### Requests
(a) Repeat word for word the part of the terms of service passage starting at "Nothing in this" and ending at "the Licensed Materials.".
(b) Go on with the terms of service passage, picking up right after its final sentence.

══ Document passage

Nothing in this section shall be construed to prevent the Client from independently building, launching, or operating new advertising campaigns, ad sets, advertisements, audiences, or assets after termination of the subscription and after deletion (where required by Flagship Media LLC) has been completed, provided that such new assets are created independently and do not incorporate, replicate, or derive from the Flagship-Derived Infrastructure or the Licensed Materials.
One-Time Launch Services Add-On, Pricing, Timeline Estimates & Allocation Of Responsibility
The Client may, at the Client’s option and at additional cost, purchase a one-time launch service in which Flagship Media LLC personnel build, configure, and launch certain components of the Client’s system on the Client’s behalf as a one-time professional services add-on to the Client’s underlying do-it-yourself subscription (the “Launch Service”). By purchasing a Launch Service, the Client expressly acknowledges and agrees that the Client remains a do-it-yourself subscriber receiving a one-time professional services add-on, and does not become a managed-services client at any tier as a result of purchasing the Launch Service.
The fee for any Launch Service is set on a quote-by-quote basis and varies based on the scope of work requested, the complexity of the Client’s account state, the condition of the Client’s existing advertising and platform assets, the volume of corrective or preparatory work required, the Client’s responsiveness, and any other factors determined by Flagship Media LLC in its sole discretion. The fee, scope, and parameters applicable to any individual Launch Service shall be the amounts and parameters presented to the Client at the time of purchase, including but not limited to amounts set forth in any checkout page, invoice, order form, written quote, electronic confirmation, or other written or recorded communication delivered to the Client prior to or contemporaneous with payment, all of which are incorporated into these Terms by reference and govern the Launch Service notwithstanding any general, marketed, advertised, or previously communicated pricing for the Launch Service. The Client expressly waives any claim, defense, or argument that any general, marketed, or previously communicated pricing for the Launch Service supersedes, limits, or contradicts the specific quoted price presented to the Client at the time of purchase.

════
══ Listing

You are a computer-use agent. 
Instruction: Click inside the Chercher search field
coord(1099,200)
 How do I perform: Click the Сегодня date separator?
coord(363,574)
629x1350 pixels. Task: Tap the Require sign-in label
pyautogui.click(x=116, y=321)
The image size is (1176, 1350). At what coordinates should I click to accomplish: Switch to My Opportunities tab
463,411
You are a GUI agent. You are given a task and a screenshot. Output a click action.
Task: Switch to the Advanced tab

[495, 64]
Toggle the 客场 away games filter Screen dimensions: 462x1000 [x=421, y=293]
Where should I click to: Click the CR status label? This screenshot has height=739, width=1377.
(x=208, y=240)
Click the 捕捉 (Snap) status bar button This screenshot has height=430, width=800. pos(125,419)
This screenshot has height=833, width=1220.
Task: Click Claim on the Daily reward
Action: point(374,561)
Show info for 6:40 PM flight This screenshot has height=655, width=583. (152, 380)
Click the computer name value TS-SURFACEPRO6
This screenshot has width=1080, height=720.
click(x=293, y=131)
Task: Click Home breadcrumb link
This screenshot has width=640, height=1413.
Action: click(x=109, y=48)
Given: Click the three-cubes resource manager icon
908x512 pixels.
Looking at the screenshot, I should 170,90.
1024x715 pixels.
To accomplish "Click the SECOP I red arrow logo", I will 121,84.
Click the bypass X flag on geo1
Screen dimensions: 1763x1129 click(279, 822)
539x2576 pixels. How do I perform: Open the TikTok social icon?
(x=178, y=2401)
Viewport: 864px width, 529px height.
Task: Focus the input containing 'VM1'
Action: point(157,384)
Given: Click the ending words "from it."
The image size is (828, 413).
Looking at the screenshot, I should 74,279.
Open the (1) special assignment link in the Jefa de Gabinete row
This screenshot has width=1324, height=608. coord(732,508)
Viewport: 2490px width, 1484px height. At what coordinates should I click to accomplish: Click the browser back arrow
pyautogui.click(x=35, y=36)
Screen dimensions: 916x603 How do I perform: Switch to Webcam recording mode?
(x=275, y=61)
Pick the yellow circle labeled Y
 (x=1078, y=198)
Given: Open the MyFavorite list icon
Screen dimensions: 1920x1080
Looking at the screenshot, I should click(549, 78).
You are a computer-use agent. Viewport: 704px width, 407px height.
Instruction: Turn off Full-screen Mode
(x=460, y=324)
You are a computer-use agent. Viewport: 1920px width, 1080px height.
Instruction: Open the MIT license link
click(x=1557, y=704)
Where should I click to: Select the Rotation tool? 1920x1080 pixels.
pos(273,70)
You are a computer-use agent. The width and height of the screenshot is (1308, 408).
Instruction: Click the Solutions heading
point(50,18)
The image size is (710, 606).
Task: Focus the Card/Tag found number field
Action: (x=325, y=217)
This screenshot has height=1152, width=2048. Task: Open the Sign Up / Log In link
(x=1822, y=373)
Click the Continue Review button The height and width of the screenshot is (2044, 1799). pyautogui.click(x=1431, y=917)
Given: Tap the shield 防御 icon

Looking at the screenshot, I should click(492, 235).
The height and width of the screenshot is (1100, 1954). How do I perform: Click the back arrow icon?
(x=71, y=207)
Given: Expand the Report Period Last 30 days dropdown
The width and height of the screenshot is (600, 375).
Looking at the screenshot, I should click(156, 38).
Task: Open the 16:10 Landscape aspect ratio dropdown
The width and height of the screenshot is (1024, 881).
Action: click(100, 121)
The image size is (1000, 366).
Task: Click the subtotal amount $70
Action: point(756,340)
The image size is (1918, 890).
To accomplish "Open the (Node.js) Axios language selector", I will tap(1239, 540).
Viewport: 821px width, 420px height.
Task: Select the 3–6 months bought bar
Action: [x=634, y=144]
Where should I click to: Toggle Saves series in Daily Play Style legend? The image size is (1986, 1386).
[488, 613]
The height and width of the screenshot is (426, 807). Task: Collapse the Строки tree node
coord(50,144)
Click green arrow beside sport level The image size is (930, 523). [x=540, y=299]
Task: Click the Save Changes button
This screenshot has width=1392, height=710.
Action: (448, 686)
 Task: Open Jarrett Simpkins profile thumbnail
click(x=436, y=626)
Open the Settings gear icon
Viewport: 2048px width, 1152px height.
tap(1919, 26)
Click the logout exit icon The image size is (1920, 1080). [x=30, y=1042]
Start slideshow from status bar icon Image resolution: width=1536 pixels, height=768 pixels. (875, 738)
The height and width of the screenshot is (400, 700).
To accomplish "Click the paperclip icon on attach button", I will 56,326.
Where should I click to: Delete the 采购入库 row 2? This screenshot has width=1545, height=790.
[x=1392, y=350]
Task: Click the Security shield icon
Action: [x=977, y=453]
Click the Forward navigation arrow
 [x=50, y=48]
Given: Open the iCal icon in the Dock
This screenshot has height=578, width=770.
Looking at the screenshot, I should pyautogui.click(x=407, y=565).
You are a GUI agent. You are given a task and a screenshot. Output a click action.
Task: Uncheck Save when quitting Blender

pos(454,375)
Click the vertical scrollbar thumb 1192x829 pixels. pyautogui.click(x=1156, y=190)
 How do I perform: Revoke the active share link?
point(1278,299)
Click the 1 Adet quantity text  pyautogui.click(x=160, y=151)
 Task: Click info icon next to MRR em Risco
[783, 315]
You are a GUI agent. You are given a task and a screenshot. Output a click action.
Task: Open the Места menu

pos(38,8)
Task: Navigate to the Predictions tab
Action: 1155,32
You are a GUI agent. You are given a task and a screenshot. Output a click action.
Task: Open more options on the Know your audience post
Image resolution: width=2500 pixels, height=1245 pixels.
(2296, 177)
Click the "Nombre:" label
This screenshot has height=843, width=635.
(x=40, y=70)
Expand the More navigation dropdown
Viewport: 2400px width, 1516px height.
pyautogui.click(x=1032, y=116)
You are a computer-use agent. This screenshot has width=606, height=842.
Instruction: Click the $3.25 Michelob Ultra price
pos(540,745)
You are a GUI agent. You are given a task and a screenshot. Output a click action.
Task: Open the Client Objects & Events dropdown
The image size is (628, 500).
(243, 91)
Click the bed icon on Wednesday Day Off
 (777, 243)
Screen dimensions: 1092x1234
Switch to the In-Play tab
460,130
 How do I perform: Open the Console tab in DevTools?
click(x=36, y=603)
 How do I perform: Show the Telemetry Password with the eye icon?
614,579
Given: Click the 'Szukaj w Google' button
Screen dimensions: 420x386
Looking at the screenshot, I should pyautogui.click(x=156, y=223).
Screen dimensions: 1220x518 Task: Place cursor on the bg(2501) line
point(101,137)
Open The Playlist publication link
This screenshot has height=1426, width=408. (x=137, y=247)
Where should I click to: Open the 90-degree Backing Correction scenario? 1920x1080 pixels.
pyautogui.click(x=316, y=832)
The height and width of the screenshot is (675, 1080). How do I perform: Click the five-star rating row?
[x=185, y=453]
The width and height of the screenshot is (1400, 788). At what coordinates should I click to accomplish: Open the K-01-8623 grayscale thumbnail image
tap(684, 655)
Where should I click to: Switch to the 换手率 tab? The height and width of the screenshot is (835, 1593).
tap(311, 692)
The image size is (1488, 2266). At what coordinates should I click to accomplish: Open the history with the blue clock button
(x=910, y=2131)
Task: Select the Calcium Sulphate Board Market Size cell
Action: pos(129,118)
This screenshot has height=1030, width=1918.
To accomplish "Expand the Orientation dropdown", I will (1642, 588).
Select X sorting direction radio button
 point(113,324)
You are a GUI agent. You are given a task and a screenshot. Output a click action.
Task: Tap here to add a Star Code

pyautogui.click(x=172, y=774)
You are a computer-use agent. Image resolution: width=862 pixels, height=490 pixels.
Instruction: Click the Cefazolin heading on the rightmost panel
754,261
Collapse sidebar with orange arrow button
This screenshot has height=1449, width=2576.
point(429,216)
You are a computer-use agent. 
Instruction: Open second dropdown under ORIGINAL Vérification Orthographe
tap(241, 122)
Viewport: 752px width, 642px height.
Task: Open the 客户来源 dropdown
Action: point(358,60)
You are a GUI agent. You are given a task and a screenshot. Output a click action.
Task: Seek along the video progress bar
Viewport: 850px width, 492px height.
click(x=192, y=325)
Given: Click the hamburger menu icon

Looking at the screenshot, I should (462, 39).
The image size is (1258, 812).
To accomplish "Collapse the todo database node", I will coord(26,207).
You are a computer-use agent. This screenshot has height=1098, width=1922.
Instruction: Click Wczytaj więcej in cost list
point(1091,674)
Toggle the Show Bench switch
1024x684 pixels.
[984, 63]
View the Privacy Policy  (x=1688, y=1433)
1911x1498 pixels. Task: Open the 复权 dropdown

════

### The results
(a)
Nothing in this section shall be construed to prevent the Client from independently building, launching, or operating new advertising campaigns, ad sets, advertisements, audiences, or assets after termination of the subscription and after deletion (where required by Flagship Media LLC) has been completed, provided that such new assets are created independently and do not incorporate, replicate, or derive from the Flagship-Derived Infrastructure or the Licensed Materials.

(b)
The Client expressly acknowledges and agrees that any timeline communicated by Flagship Media LLC in connection with a Launch Service, including but not limited to any seventy-two (72) hour timeline, expedited timeline, target completion date, projected go-live date, or any similar scheduling commitment (collectively, a “Target Timeline”), is an aspirational estimate only, and is not a guaranteed delivery commitment, contractual deadline, time-of-the-essence provision, or warranty of performance. The Client expressly waives any claim, defense, or argument that the Target Timeline constitutes a binding deadline, that delays beyond the Target Timeline constitute non-delivery, breach, or grounds for refund, or that Flagship Media LLC is liable for any consequence, loss, missed opportunity, or damages arising from delays in launch.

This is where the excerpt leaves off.